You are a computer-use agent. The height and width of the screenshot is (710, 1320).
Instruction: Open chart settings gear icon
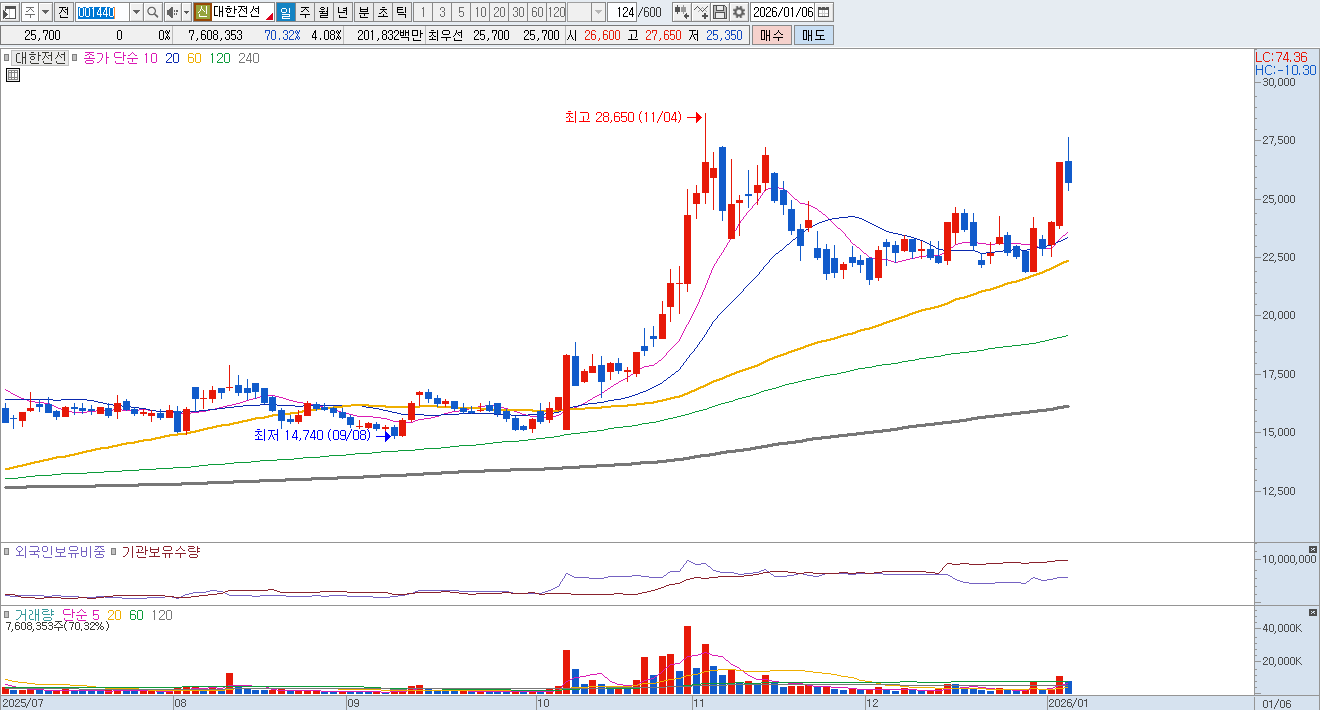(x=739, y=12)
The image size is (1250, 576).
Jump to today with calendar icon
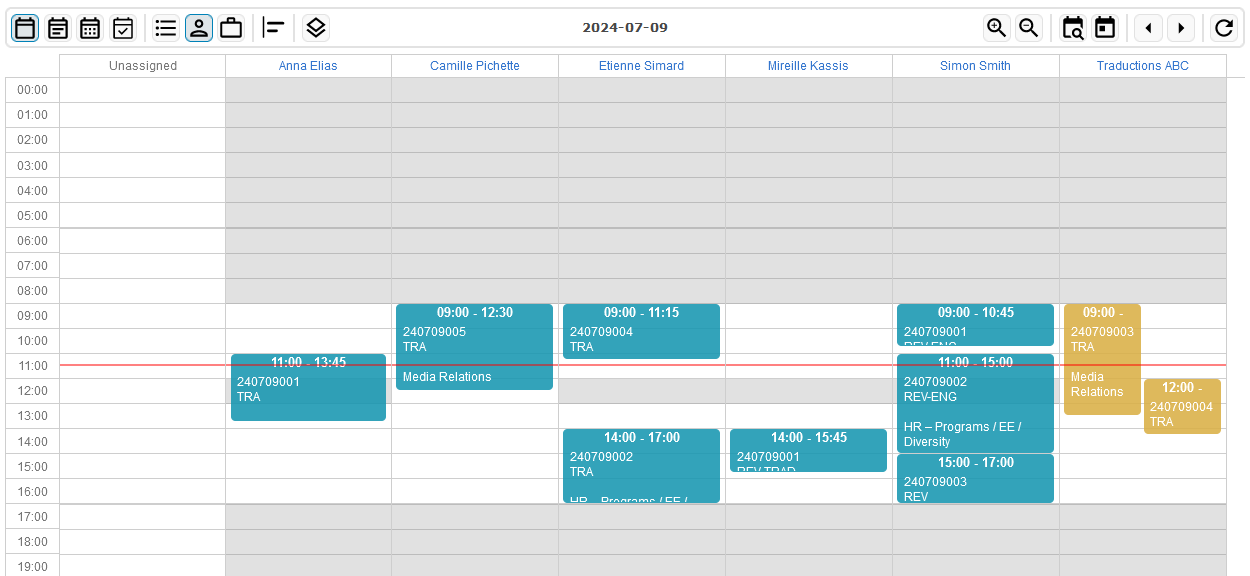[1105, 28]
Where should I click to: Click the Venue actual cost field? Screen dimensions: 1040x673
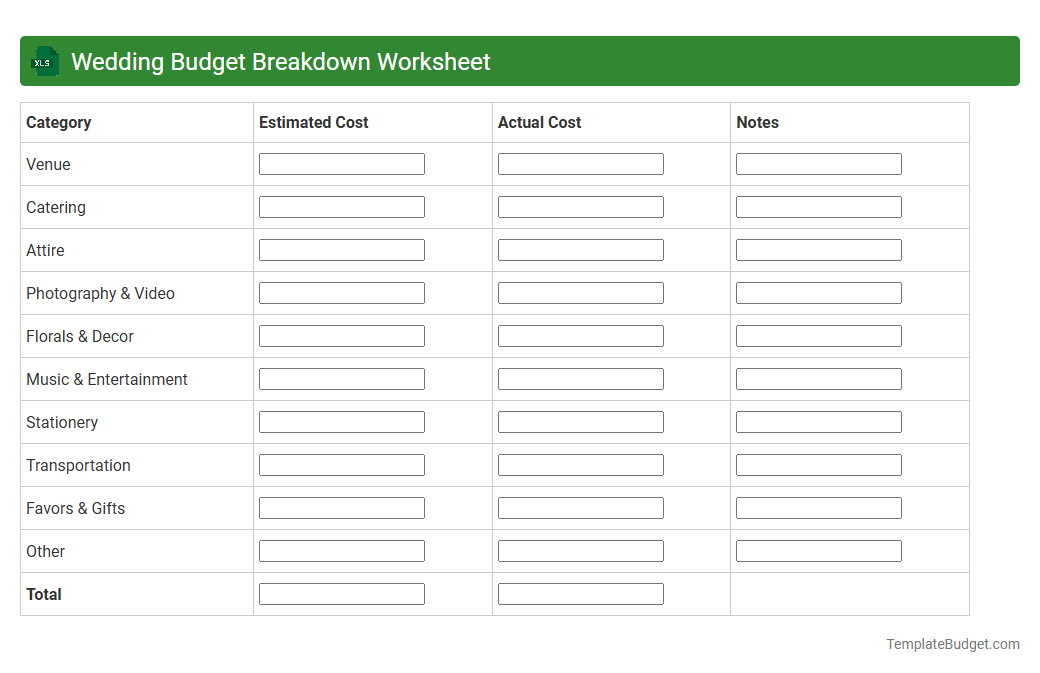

....................

Task goal:
Rewrite every line of the items above with the wording of each item unchanged, and add 42 to each coordinate in the answers. Leave the pictures out.

Solution for this exercise:
You are a computer-use agent. The height and width of the screenshot is (710, 1320).
Instruction: Open chart settings gear icon
(x=781, y=54)
The image size is (1250, 576).
Jump to today with calendar icon
[1147, 70]
Where should I click to: Click the Venue actual cost field? Screen dimensions: 1040x673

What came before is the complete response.